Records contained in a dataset

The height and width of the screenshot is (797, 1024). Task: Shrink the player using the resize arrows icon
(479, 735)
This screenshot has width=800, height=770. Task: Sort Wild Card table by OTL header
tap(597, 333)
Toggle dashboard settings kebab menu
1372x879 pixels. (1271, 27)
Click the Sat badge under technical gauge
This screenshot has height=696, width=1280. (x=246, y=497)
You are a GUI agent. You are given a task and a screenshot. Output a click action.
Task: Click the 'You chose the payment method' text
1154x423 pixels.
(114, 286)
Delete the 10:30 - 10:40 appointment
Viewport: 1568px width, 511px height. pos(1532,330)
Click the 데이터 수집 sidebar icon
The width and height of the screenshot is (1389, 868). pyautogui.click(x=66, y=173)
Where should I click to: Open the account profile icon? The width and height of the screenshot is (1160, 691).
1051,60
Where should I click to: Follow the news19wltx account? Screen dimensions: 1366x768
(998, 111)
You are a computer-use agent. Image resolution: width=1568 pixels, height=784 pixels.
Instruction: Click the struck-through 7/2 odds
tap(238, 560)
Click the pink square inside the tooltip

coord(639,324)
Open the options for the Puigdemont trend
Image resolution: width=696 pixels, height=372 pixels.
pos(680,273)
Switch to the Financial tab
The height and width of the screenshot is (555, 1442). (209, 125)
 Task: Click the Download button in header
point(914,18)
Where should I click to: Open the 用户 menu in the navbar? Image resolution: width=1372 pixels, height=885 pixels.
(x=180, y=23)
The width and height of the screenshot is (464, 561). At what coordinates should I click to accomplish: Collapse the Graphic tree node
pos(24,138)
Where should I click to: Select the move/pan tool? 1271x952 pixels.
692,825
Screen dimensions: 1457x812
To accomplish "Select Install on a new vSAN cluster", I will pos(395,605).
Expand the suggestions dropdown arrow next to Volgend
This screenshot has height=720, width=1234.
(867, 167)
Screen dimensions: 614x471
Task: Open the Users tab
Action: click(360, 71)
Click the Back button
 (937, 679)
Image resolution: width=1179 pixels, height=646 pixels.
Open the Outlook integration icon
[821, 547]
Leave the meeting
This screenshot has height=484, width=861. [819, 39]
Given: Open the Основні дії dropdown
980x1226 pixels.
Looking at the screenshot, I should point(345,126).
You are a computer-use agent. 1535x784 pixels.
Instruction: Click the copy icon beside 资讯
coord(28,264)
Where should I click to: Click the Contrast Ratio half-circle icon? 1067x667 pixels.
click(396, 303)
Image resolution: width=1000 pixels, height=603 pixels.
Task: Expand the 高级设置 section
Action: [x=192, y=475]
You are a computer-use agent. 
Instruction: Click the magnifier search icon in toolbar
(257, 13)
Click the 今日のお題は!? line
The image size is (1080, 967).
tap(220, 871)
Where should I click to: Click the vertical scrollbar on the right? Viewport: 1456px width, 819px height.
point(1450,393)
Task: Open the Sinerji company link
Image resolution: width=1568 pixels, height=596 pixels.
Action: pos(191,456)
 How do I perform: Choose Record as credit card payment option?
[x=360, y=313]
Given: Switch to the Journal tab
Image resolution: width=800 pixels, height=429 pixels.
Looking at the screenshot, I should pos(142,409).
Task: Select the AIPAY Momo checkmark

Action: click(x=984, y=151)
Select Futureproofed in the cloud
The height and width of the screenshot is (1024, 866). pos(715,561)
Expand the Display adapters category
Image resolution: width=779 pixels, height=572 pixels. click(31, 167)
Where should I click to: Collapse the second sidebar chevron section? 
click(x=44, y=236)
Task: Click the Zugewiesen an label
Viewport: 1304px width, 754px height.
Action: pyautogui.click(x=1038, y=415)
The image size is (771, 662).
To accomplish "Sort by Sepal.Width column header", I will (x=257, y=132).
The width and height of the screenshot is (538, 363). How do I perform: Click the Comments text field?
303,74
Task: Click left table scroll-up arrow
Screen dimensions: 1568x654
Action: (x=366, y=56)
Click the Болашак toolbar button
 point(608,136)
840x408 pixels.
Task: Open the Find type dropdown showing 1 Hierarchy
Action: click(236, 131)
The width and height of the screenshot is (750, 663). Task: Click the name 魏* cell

PROBLEM STATEMENT => All the data needs repeating. Return it exactly.

WRITTEN RESPONSE =>
The height and width of the screenshot is (797, 1024). Task: Shrink the player using the resize arrows icon
(479, 735)
This screenshot has width=800, height=770. Task: Sort Wild Card table by OTL header
tap(597, 333)
Toggle dashboard settings kebab menu
1372x879 pixels. (1271, 27)
Click the Sat badge under technical gauge
This screenshot has height=696, width=1280. (x=246, y=497)
You are a GUI agent. You are given a task and a screenshot. Output a click action.
Task: Click the 'You chose the payment method' text
1154x423 pixels.
(114, 286)
Delete the 10:30 - 10:40 appointment
Viewport: 1568px width, 511px height. pos(1532,330)
Click the 데이터 수집 sidebar icon
The width and height of the screenshot is (1389, 868). pyautogui.click(x=66, y=173)
Where should I click to: Open the account profile icon? The width and height of the screenshot is (1160, 691).
1051,60
Where should I click to: Follow the news19wltx account? Screen dimensions: 1366x768
(998, 111)
You are a computer-use agent. Image resolution: width=1568 pixels, height=784 pixels.
Instruction: Click the struck-through 7/2 odds
tap(238, 560)
Click the pink square inside the tooltip

coord(639,324)
Open the options for the Puigdemont trend
Image resolution: width=696 pixels, height=372 pixels.
pos(680,273)
Switch to the Financial tab
The height and width of the screenshot is (555, 1442). (209, 125)
 Task: Click the Download button in header
point(914,18)
Where should I click to: Open the 用户 menu in the navbar? Image resolution: width=1372 pixels, height=885 pixels.
(x=180, y=23)
The width and height of the screenshot is (464, 561). At what coordinates should I click to accomplish: Collapse the Graphic tree node
pos(24,138)
Where should I click to: Select the move/pan tool? 1271x952 pixels.
692,825
Screen dimensions: 1457x812
To accomplish "Select Install on a new vSAN cluster", I will pos(395,605).
Expand the suggestions dropdown arrow next to Volgend
This screenshot has height=720, width=1234.
(867, 167)
Screen dimensions: 614x471
Task: Open the Users tab
Action: click(360, 71)
Click the Back button
 (937, 679)
Image resolution: width=1179 pixels, height=646 pixels.
Open the Outlook integration icon
[821, 547]
Leave the meeting
This screenshot has height=484, width=861. [819, 39]
Given: Open the Основні дії dropdown
980x1226 pixels.
Looking at the screenshot, I should point(345,126).
You are a computer-use agent. 1535x784 pixels.
Instruction: Click the copy icon beside 资讯
coord(28,264)
Where should I click to: Click the Contrast Ratio half-circle icon? 1067x667 pixels.
click(396, 303)
Image resolution: width=1000 pixels, height=603 pixels.
Task: Expand the 高级设置 section
Action: [x=192, y=475]
You are a computer-use agent. 
Instruction: Click the magnifier search icon in toolbar
(257, 13)
Click the 今日のお題は!? line
The image size is (1080, 967).
tap(220, 871)
Where should I click to: Click the vertical scrollbar on the right? Viewport: 1456px width, 819px height.
point(1450,393)
Task: Open the Sinerji company link
Image resolution: width=1568 pixels, height=596 pixels.
Action: pos(191,456)
 How do I perform: Choose Record as credit card payment option?
[x=360, y=313]
Given: Switch to the Journal tab
Image resolution: width=800 pixels, height=429 pixels.
Looking at the screenshot, I should pos(142,409).
Task: Select the AIPAY Momo checkmark

Action: click(x=984, y=151)
Select Futureproofed in the cloud
The height and width of the screenshot is (1024, 866). pos(715,561)
Expand the Display adapters category
Image resolution: width=779 pixels, height=572 pixels. click(31, 167)
Where should I click to: Collapse the second sidebar chevron section? 
click(x=44, y=236)
Task: Click the Zugewiesen an label
Viewport: 1304px width, 754px height.
Action: pyautogui.click(x=1038, y=415)
The image size is (771, 662).
To accomplish "Sort by Sepal.Width column header", I will (x=257, y=132).
The width and height of the screenshot is (538, 363). How do I perform: Click the Comments text field?
303,74
Task: Click left table scroll-up arrow
Screen dimensions: 1568x654
Action: (x=366, y=56)
Click the Болашак toolbar button
 point(608,136)
840x408 pixels.
Task: Open the Find type dropdown showing 1 Hierarchy
Action: click(236, 131)
The width and height of the screenshot is (750, 663). Task: Click the name 魏* cell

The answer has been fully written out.